■ **What is expected**
Provide again, from the entries below, every line from the one containing "Identify the click" through the one containing "name (77, 1973)", exactly as written, and no other line.

■ **Available data**
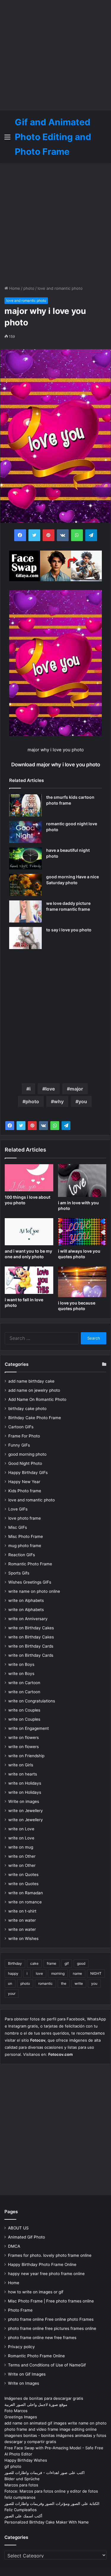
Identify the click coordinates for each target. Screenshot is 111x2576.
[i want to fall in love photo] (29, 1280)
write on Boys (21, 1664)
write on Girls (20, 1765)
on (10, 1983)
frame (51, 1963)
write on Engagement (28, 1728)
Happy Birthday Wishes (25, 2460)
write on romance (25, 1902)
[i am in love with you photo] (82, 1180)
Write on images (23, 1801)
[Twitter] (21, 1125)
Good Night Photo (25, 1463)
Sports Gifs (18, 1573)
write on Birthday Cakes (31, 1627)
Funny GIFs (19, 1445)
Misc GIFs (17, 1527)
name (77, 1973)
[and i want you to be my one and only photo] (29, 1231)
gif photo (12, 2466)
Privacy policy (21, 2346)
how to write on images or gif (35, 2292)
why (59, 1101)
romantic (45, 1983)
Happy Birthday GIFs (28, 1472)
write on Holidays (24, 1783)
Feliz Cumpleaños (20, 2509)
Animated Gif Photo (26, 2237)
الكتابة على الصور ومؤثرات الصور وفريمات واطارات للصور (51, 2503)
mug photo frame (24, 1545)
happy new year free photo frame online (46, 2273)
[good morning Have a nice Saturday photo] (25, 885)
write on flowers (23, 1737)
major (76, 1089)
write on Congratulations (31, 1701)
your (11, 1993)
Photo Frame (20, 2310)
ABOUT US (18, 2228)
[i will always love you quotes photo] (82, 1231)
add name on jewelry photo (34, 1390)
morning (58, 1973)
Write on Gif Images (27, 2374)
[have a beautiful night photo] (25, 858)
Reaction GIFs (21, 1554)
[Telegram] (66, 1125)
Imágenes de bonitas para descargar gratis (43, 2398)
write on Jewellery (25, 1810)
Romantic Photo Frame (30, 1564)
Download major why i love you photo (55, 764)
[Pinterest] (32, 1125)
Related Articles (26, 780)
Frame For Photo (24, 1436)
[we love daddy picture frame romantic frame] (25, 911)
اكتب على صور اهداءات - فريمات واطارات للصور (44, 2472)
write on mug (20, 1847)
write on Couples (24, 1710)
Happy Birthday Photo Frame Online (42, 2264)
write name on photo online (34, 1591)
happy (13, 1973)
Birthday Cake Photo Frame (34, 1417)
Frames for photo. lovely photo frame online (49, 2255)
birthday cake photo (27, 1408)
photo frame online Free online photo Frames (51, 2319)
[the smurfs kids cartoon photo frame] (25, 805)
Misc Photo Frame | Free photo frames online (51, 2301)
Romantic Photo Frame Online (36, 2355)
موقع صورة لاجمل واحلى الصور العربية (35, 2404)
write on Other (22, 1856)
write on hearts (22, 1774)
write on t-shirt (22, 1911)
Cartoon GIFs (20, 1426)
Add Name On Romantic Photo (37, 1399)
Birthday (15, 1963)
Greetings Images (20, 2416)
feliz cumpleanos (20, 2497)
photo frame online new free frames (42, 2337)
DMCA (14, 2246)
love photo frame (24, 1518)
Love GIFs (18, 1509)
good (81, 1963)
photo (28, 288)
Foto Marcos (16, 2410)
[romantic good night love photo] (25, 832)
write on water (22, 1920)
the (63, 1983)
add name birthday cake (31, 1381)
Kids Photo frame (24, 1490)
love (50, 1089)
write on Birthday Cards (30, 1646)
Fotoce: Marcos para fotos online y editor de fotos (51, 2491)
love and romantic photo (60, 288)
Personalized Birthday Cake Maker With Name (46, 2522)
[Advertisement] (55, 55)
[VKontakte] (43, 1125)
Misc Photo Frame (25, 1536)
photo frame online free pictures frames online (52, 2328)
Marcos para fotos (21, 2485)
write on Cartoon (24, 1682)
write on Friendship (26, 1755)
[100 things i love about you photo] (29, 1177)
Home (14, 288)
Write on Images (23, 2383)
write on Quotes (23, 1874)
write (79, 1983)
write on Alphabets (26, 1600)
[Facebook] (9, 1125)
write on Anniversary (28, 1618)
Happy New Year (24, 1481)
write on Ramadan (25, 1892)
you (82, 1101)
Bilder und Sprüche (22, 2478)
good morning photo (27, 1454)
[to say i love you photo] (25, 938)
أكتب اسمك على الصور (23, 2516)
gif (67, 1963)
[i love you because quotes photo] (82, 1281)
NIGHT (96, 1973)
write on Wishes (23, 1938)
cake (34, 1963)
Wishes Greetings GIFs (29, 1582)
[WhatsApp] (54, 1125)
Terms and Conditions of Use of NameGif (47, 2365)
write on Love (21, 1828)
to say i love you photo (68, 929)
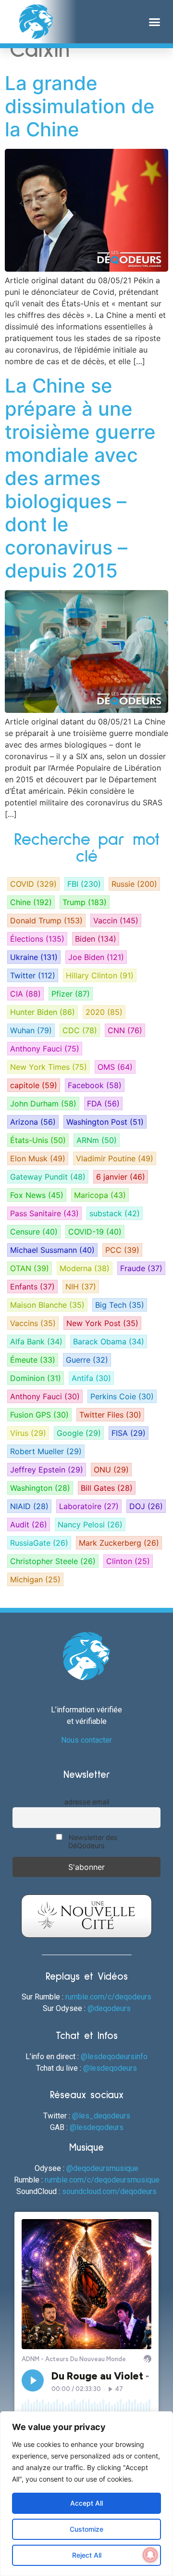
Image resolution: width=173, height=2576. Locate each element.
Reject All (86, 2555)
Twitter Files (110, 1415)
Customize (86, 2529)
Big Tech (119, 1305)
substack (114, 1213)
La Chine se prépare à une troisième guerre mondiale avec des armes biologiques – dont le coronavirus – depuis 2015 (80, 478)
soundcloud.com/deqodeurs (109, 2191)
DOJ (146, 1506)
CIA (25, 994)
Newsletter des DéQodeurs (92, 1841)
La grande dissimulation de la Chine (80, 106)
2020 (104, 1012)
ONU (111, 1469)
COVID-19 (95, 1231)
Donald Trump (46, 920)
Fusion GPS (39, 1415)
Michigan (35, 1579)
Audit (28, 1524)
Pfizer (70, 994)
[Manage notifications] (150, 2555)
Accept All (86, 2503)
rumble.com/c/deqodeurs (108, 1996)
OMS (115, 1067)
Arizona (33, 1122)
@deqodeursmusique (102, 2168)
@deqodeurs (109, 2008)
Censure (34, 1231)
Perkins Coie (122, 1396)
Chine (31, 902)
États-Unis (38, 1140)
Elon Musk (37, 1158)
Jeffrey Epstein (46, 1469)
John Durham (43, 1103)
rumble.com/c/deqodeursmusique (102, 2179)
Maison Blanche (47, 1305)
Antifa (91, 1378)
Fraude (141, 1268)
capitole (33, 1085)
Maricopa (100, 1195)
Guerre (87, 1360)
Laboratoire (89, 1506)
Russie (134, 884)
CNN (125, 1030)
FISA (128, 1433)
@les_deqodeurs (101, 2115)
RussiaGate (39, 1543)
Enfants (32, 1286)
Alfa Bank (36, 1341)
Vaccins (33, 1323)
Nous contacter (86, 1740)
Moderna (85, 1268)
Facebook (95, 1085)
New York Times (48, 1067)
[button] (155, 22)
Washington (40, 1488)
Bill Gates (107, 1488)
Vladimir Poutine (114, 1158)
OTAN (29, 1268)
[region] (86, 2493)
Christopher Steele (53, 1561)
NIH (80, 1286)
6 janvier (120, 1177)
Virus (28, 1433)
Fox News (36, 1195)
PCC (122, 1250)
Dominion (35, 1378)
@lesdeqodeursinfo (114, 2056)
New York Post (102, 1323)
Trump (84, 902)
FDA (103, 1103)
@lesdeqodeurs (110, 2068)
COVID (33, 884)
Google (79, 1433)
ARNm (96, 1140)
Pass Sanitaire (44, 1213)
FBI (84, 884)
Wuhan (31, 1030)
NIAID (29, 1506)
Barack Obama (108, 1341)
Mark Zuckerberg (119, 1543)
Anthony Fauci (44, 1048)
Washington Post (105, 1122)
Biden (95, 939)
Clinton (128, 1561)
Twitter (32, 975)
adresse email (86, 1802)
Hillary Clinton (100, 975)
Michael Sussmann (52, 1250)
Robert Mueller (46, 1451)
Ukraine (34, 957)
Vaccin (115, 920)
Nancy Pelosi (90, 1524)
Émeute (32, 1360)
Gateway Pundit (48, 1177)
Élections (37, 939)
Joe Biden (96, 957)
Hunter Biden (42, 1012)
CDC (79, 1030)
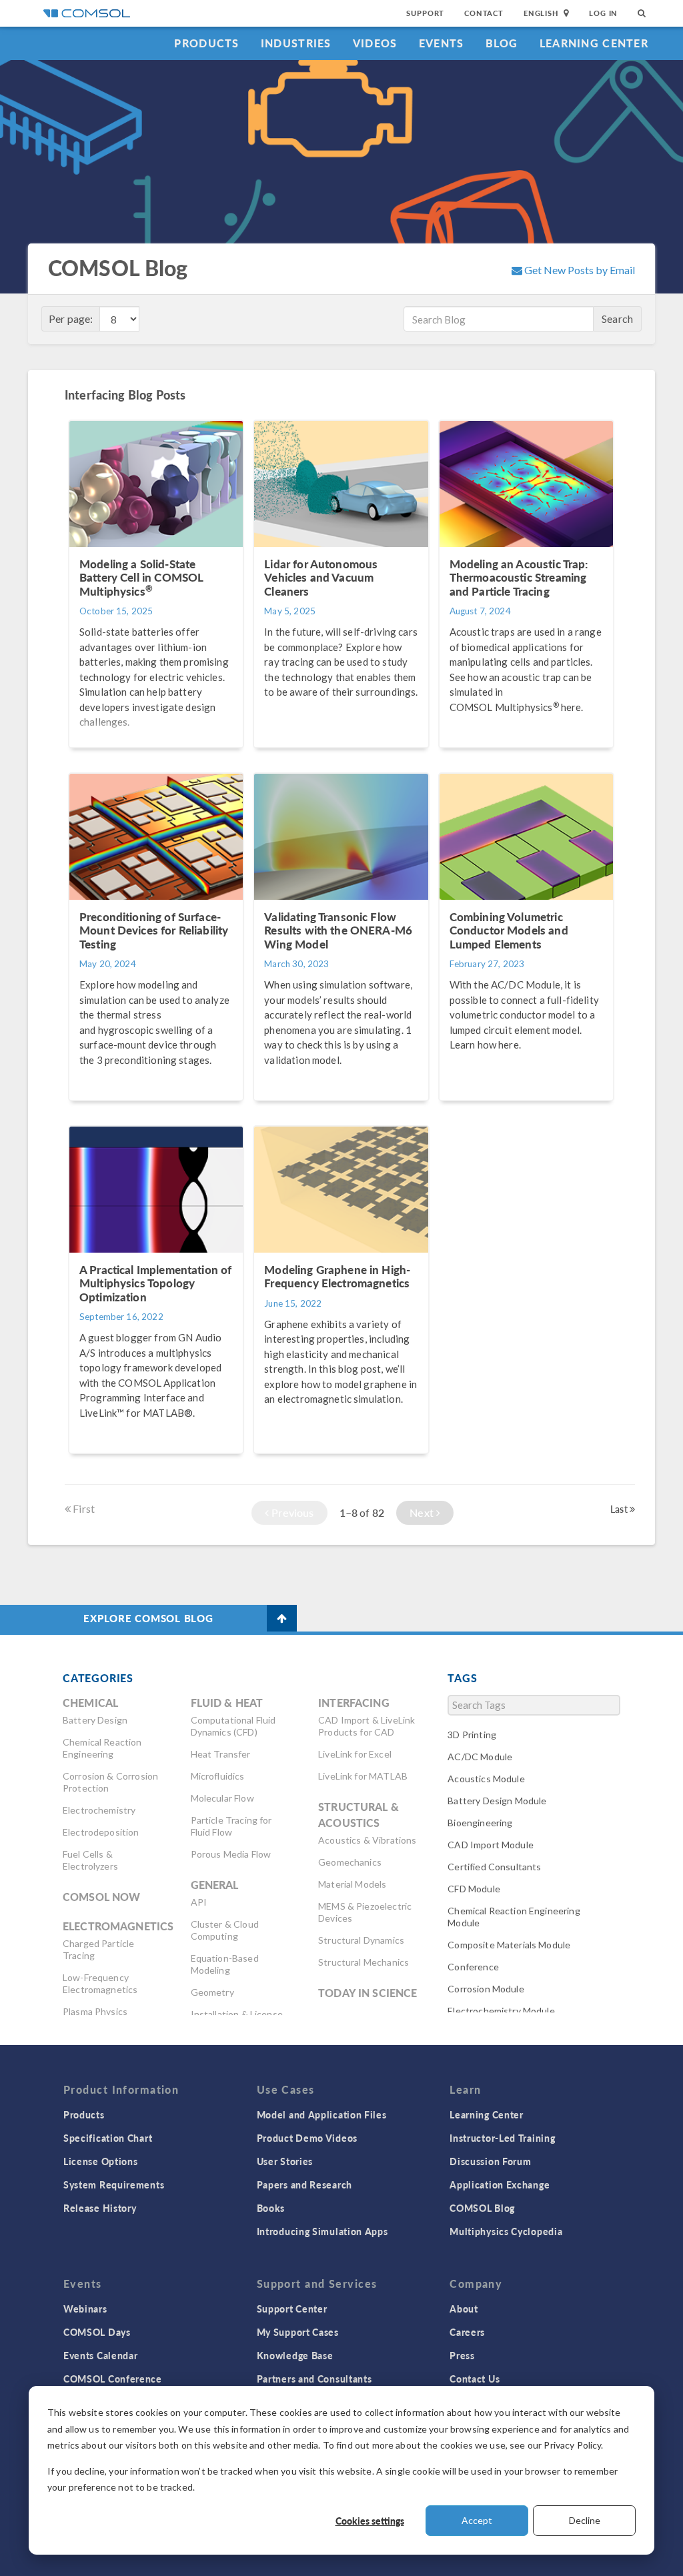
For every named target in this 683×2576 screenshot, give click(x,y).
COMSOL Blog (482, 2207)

---

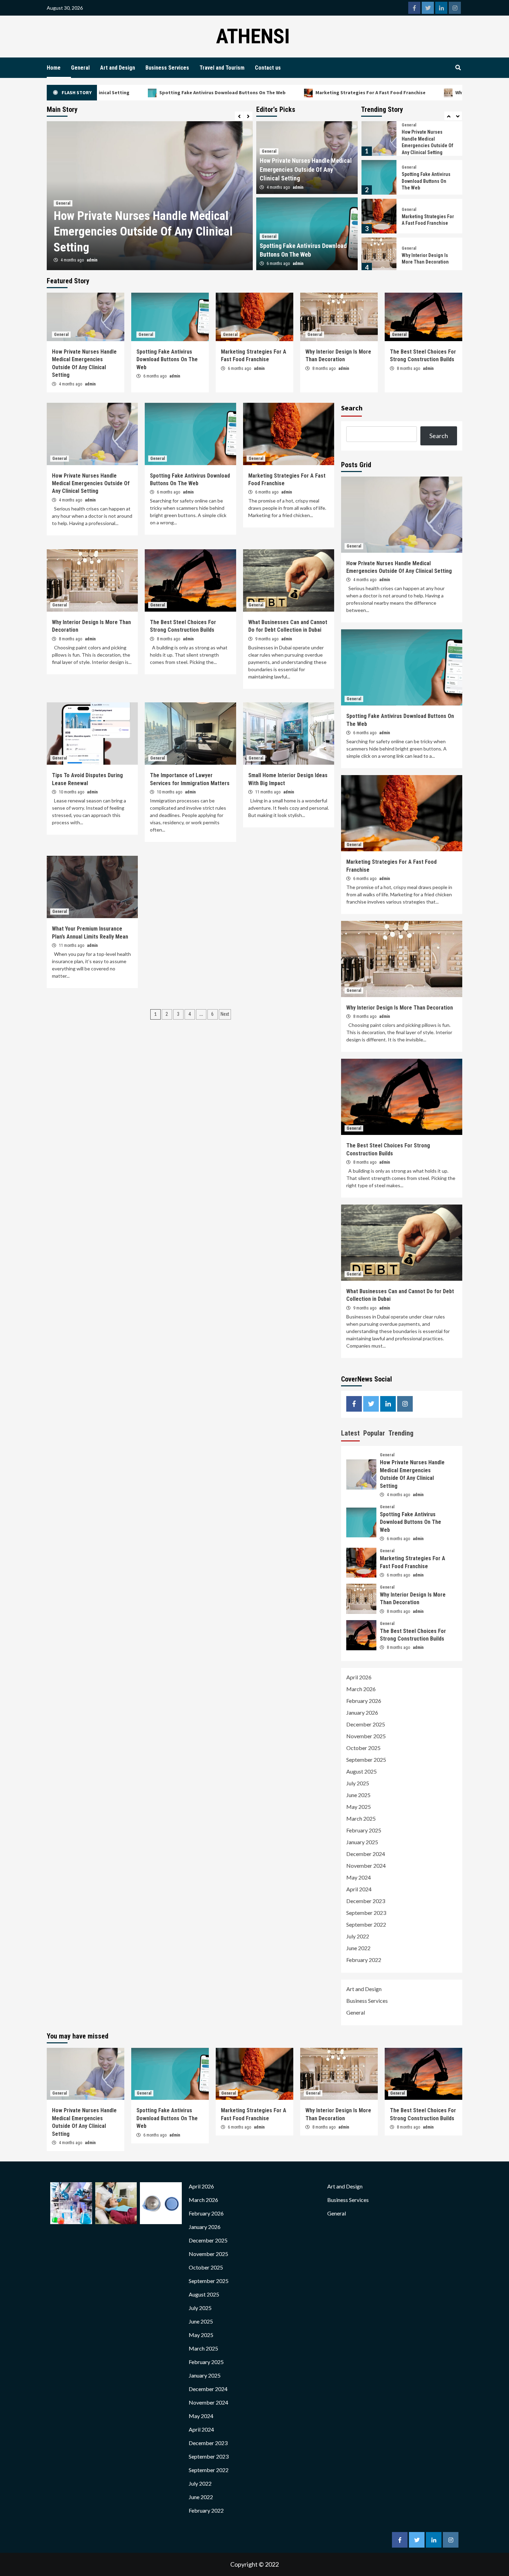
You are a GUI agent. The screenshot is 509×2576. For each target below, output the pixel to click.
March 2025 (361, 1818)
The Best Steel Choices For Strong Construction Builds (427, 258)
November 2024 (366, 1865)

--

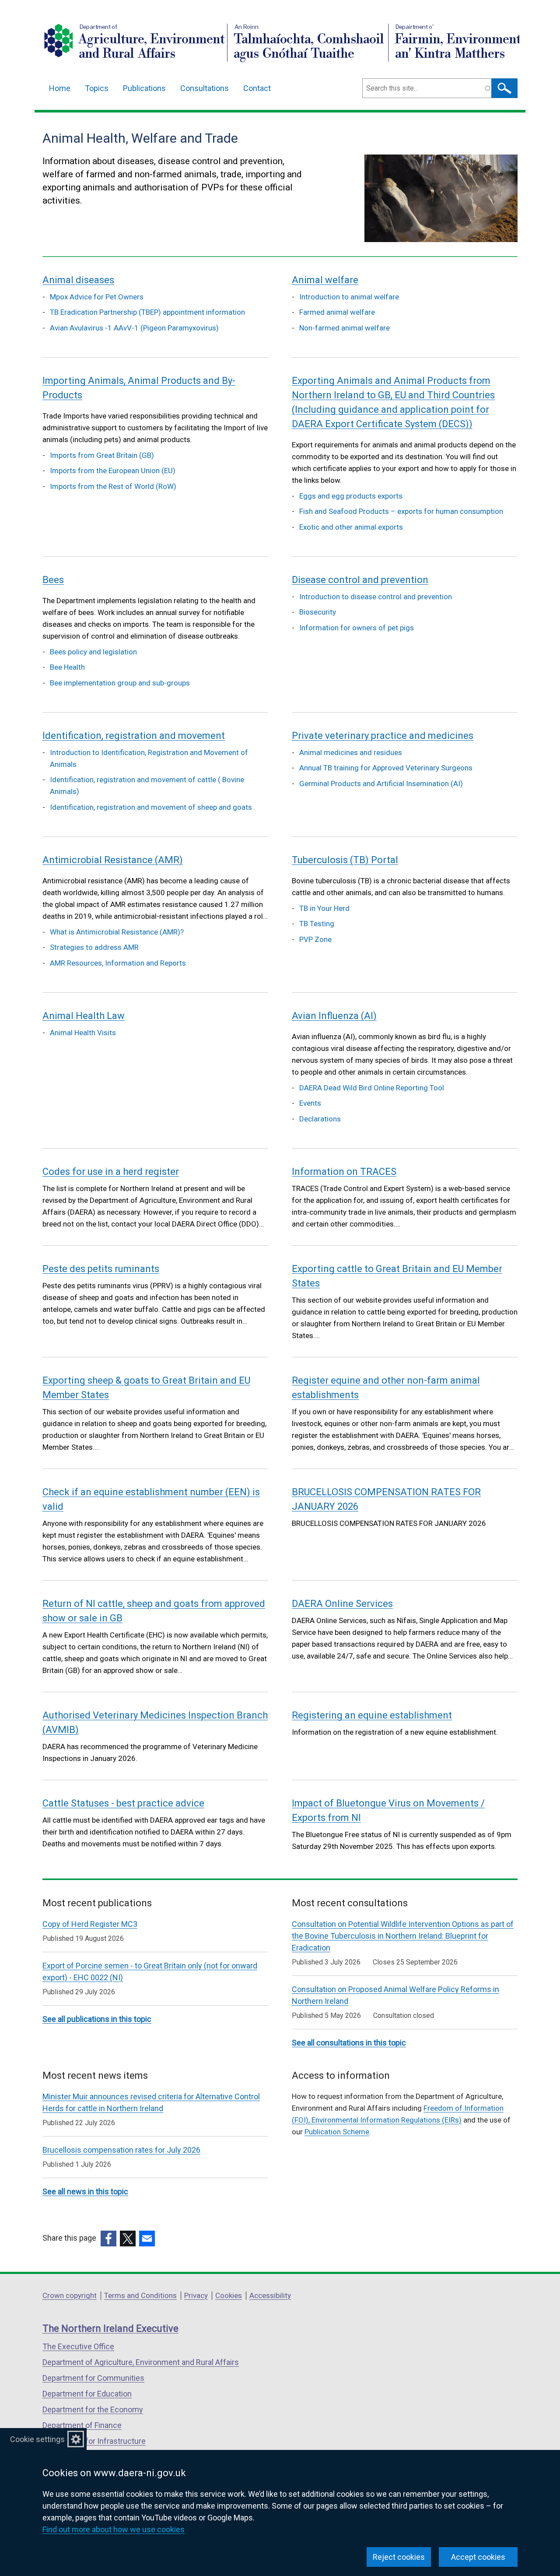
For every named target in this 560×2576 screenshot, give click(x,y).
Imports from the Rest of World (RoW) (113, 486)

■ **Output below**
Identify the click coordinates for each target. Screenshot is 111x2576.
[i want to fall in love photo] (29, 1280)
write on Boys (21, 1664)
write on Girls (20, 1765)
on (10, 1983)
frame (51, 1963)
write on Engagement (28, 1728)
Happy Birthday Wishes (25, 2460)
write on romance (25, 1902)
[i am in love with you photo] (82, 1180)
Write on images (23, 1801)
[Twitter] (21, 1125)
Good Night Photo (25, 1463)
Sports Gifs (18, 1573)
write on Birthday Cakes (31, 1627)
Funny GIFs (19, 1445)
Misc GIFs (17, 1527)
name (77, 1973)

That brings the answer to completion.